PORTLAND, Ore. (KOIN) — A recent report from the Portland City Auditor shows that police have reformed some of their intelligence-gathering techniques since 2022, but the bureau still needs to make further changes to its surveillance procedures.
The 2022 city audit focused on whether the Portland Police Bureau protected protesters’ civil rights when gathering information during the 2020 protests, and how surveillance technology was used during those events and in general.
According to 2022’s report, PPB failed to give its staff guidance on what information to collect during protests. The audit additionally said the Criminal Intelligence Unit didn’t restrict access to these data, which were therefore kept past their retention schedule.
Former City Auditor Mary Hull Caballero gave Portland police five recommendations to improve their information-gathering policies. These recommendations included guiding officers on how to conduct investigations while upholding civil rights, and requiring staff members to document social media use for investigations.
On Tuesday, the City Auditors’ office released an update on PPB’s intelligence-gathering techniques. According to the audit, Portland police have advanced a number of surveillance policies — but other recommendations have yet to be addressed.
In particular, the update says PPB’s Records Division is developing a procedure to ‘destroy’ records that are no longer associated with criminal activity.
Furthermore, the 2022 audit recommended that Portland police establish a surveillance technology directive that features “Council authorization of technology, advice from a privacy commission, and requirements for policies and reporting.”
The City Auditor reports that a new standard operating procedure has been adopted by PPB, but it’s missing key features.
“For example, the procedure included authorization from the Commissioner in Charge instead of the City Council and did not include advice from a privacy commission,” the audit said. “Making the approval process more transparent may alleviate some public fears about inappropriate surveillance.”
In addition, the City Auditor advised Portland police to establish new rules for investigating First Amendment activity. The Auditors’ Office says PPB did update its policies on managing Criminal Intelligence Files in March of this year, but the policy doesn’t include significant elements such as who can collect information or when “invasive investigation techniques” can be utilized.
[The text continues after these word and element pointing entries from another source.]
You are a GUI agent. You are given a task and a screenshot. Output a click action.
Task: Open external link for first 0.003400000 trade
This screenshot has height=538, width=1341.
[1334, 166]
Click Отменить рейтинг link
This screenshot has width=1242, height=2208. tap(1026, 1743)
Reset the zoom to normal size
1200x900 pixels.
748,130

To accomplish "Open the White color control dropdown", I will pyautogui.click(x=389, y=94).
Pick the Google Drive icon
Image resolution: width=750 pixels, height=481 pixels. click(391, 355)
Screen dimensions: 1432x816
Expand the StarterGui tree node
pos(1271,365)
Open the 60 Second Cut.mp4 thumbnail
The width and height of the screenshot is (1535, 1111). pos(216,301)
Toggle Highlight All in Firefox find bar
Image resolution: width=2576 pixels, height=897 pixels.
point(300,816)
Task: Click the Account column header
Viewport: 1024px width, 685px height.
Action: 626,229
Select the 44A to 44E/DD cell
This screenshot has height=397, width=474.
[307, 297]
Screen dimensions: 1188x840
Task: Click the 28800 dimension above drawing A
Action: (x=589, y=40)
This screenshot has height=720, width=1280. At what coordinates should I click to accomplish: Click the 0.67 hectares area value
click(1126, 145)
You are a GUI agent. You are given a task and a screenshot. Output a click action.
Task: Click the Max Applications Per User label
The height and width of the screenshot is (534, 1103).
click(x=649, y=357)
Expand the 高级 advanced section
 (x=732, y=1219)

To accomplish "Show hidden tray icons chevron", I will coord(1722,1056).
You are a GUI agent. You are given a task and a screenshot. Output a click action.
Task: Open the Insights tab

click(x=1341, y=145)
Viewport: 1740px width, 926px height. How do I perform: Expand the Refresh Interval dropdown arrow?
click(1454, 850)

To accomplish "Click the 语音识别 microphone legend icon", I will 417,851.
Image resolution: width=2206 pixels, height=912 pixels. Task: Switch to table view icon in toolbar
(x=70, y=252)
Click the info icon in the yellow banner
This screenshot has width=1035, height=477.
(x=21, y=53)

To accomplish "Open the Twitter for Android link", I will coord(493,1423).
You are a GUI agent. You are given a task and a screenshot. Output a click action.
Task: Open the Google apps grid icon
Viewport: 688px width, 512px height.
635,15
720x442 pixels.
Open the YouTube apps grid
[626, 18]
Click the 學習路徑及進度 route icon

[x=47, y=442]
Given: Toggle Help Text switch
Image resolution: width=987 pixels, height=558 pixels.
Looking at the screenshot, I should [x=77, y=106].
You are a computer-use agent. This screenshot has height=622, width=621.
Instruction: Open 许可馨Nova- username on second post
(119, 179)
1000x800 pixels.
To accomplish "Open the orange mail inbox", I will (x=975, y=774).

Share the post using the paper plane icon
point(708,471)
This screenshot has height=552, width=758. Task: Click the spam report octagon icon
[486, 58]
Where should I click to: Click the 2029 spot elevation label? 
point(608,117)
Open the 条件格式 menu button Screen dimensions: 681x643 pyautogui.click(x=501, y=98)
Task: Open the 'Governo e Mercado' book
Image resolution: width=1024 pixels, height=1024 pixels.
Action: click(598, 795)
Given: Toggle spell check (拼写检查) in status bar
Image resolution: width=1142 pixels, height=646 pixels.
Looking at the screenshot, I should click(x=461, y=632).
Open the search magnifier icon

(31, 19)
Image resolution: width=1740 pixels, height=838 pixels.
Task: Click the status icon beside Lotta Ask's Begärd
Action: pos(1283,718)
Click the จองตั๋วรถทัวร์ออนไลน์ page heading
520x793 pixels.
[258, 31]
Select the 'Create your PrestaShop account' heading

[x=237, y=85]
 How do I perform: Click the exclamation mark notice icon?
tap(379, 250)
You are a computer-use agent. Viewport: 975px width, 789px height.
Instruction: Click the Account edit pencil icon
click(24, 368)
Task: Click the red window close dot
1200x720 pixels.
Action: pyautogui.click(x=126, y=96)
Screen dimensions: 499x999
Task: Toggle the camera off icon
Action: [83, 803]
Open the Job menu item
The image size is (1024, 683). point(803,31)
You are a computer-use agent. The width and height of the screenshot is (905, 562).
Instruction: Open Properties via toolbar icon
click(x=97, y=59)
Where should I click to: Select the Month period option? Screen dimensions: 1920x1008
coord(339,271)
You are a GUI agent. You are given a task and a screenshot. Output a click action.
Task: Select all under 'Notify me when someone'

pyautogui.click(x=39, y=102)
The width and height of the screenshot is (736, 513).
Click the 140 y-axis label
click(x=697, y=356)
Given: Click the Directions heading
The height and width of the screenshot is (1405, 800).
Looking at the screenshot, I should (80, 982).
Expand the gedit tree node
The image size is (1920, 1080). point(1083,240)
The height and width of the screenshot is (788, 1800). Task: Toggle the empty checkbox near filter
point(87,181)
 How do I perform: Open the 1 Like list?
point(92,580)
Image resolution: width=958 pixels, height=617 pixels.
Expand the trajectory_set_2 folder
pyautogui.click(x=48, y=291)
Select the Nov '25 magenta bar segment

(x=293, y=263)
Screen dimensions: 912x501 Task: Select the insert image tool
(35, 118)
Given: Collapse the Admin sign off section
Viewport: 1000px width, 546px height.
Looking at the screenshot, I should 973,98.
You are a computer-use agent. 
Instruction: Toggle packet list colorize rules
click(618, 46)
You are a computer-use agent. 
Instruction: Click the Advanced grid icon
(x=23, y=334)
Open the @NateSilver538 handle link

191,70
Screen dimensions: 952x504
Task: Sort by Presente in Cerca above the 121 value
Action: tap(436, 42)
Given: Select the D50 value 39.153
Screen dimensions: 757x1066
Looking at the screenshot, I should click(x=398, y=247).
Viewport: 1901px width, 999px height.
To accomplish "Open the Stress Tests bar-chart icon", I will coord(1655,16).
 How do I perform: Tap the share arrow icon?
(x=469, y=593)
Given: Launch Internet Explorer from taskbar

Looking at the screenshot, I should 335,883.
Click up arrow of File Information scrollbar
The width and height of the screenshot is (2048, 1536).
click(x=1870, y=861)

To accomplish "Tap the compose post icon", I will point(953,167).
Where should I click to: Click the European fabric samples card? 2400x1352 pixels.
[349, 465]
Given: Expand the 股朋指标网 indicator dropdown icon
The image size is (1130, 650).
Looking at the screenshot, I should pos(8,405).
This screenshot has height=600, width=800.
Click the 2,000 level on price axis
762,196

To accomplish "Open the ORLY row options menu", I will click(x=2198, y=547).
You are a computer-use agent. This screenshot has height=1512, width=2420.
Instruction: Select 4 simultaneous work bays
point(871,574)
The Auditor’s Office says Portland police are considering adding these elements to the policy before its next review and will release its first public report on surveillance technology in 2024.
PPB’s proposed directive on limiting social media use for a “valid law enforcement purpose” is still under review, according to the report.
“We regularly work with the Auditor’s Office on their reports and ongoing recommendations,” Portland police said in a statement. “We remain committed to that partnership.”